Рубщики приготовили инструменты. Над девушками взметнулись вверх топоры и тесаки.
– Стой! – неожиданно приказал Ермаков. – Погодь чуток! Раздеть их всех надо. Без одежды легче рубить и разделывать. Тряпки отдельно спалим.
– Правильно, – одобрил Екимов, и Никитич тоже закивал.
Громче послышался треск костра – это внезапно наступила тишина: солдаты молча и жадно, отталкивая друг друга, бросились раздевать трупы Татьяны и Марии. Тут же притащили убитых Александру и Ольгу, и часть желающих раздеть мёртвых женщин перекинулись на них.
– Захарыч… товарищ военком! – удивился солдат Иван Седых. – Глянь, а это что? Такое исподнее у царских баб?..
На плахе лежала Татьяна – совершенно нагая, но ещё в лифчике. Лиф был в дырках. В свете огня дыры сверкали изнутри и, радужно переливаясь, отбрасывали острые блики.
– Эге! – озадаченно протянул Ермаков. – Ну-ка, посторонись, дай глянуть!..
Ермаков с любопытством сунул палец в одну дыру, в другую, разорвал их и извлёк из лифчика несколько прозрачных камешков, сверкающих огранкой. Он долго рассматривал их в свете костра, подбрасывая на ладони.
– Не всё, стало быть, Юровский углядел, – пробормотал Ермаков задумчиво.
– Так то ж яхонты, Захарыч! – крикнул Никитич. – Точно, они! А то и алмазы! Это ж надо – девки на себе такое богатство прятали и таскали. Сколько ж тысяч ювелир Цацкис в городе даст? И сколько на каждого из нас выйдет?
– Не, – ревниво, с хрипотцой возразил Екимов. – Тут не тысячи, тут миллионы, и то в заграничных деньгах, в дорогих!
– У Цацкиса? На каждого? – вкрадчиво переспросил Ермаков. – Не будет тебе Цацкиса! – гаркнул он, кладя руку на маузер. И – уже спокойнее, деловито. – Правильно говоришь, Екимов, натуральный брильянт есть очень дорогой камень. Только теперича он не царский, не твой и не мой. С этого моменту все цацки – собственность трудового народа. У кого хоть один камень к рукам прилипнет, тому… слышь, Никитич? Тебе партийное поручение: вору сразу руки рубай. Обе. Одним махом. Чтоб никогда на народное богатство губу не раскатывал.
Он расстелил на земле исподнюю рубашку Боткина и приказал:
– Мертвяков обшарить и всё – сюда! Да живо!
– А смотри, братцы, у царицки-то что! – крикнул коренастый Файка.
– Чевой?
– Золото на руке у ней нанизано – как есть проволкой. Проволка из золота!
– Какая там ещё проволока? – озадаченно спросил Ермаков, подходя к трупу Александры, лежащей на земле около плахи. – Опять ты около покойницы вертишься, подлец!
– На все руки себе золотую проволку накрутила, подстилка распутинская! – кипятился Файка, стараясь разоблачительной ненавистью к Александре отмыться от презрения товарищей.
– И золото народу пойдёт, – спокойно заверил Ермаков Файку и всех остальных. – Может, мы за ту проволоку школу в Коптяках построим. Давно там школу надо ставить, учителей хороших нанять. А то – Ивану Седых избу справим. Есть у тебя хата, Иван?

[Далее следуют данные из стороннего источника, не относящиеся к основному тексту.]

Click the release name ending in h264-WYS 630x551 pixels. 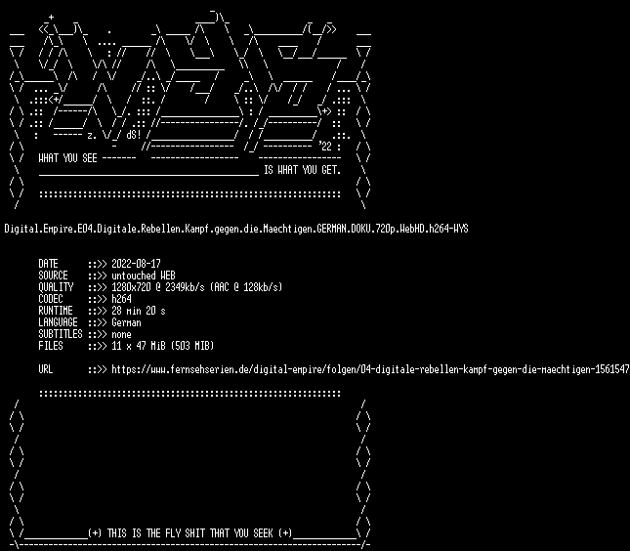coord(236,229)
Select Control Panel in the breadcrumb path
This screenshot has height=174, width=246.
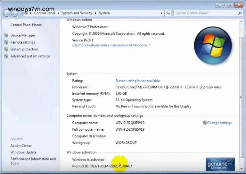45,13
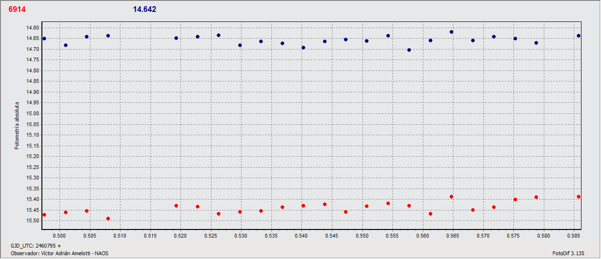Click the 0.540 x-axis tick label

[x=301, y=236]
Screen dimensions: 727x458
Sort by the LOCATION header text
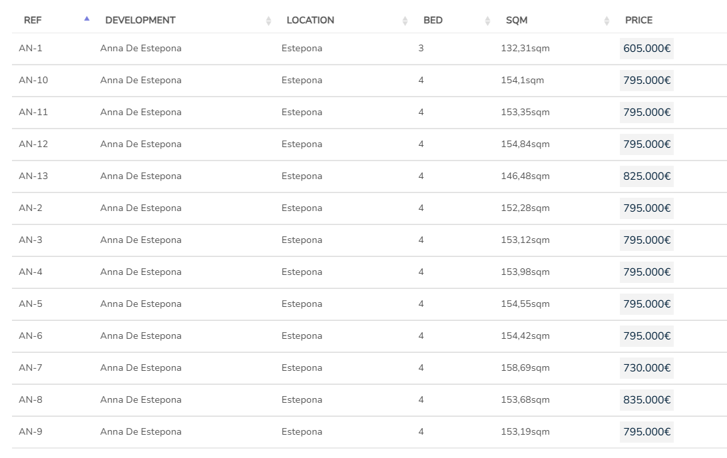(x=310, y=21)
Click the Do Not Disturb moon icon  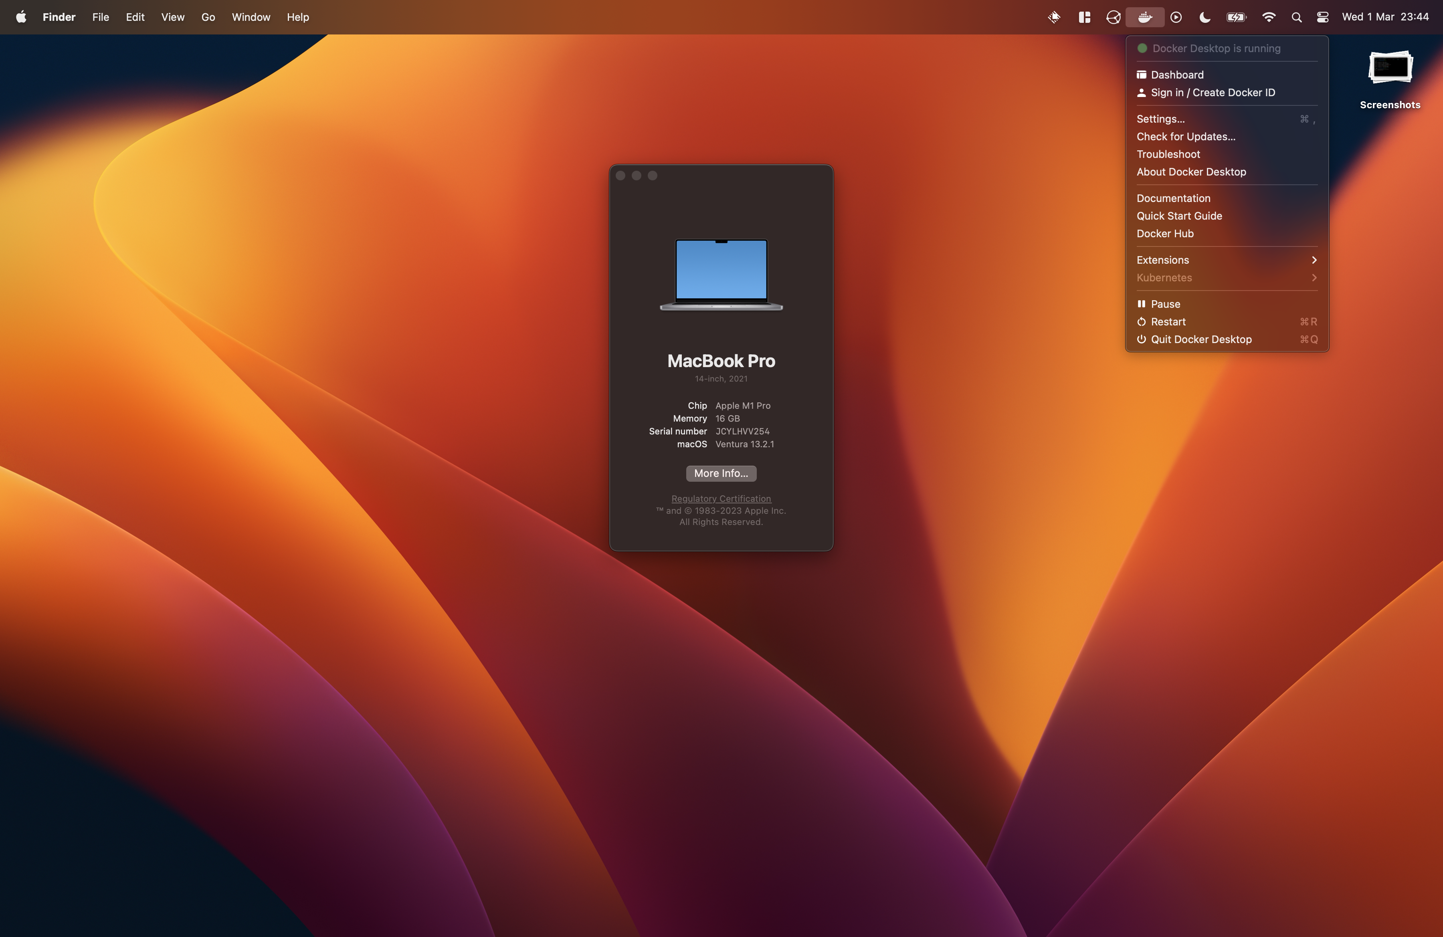(1205, 17)
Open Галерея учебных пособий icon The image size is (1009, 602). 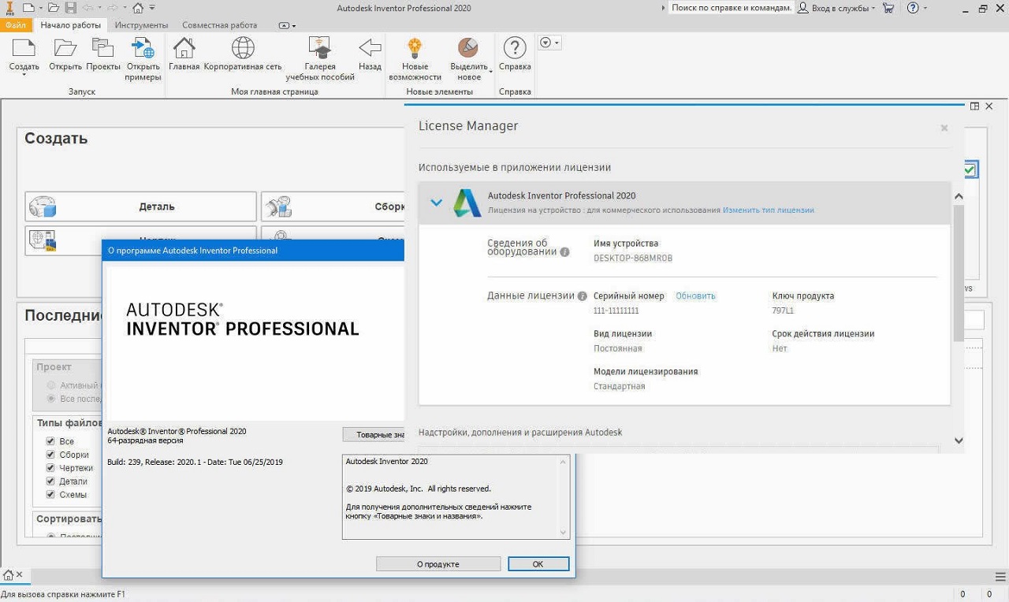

– Нету, – ошалело выговорил белобрысый заместитель. – Покуда под германскими газами издыхал, батька с матерью померли, сестрёнки-малолетки по миру пошли, а изба развалилась, – с ненавистью закончил он.
– Значит, пусть Николашка с Сашкой заплатят, – заявил удовлетворённо Ермаков. – И то мало, ежели платить за тебя и за всех, кто царскою волей убит, искалечен и кровь за него пролил.
– А у фрельны ничего… – огорчённо доложил Файка.
– Ты уже к ней скакнул, сучий сын! – рассердился Ермаков. – Пошёл дрова рубить!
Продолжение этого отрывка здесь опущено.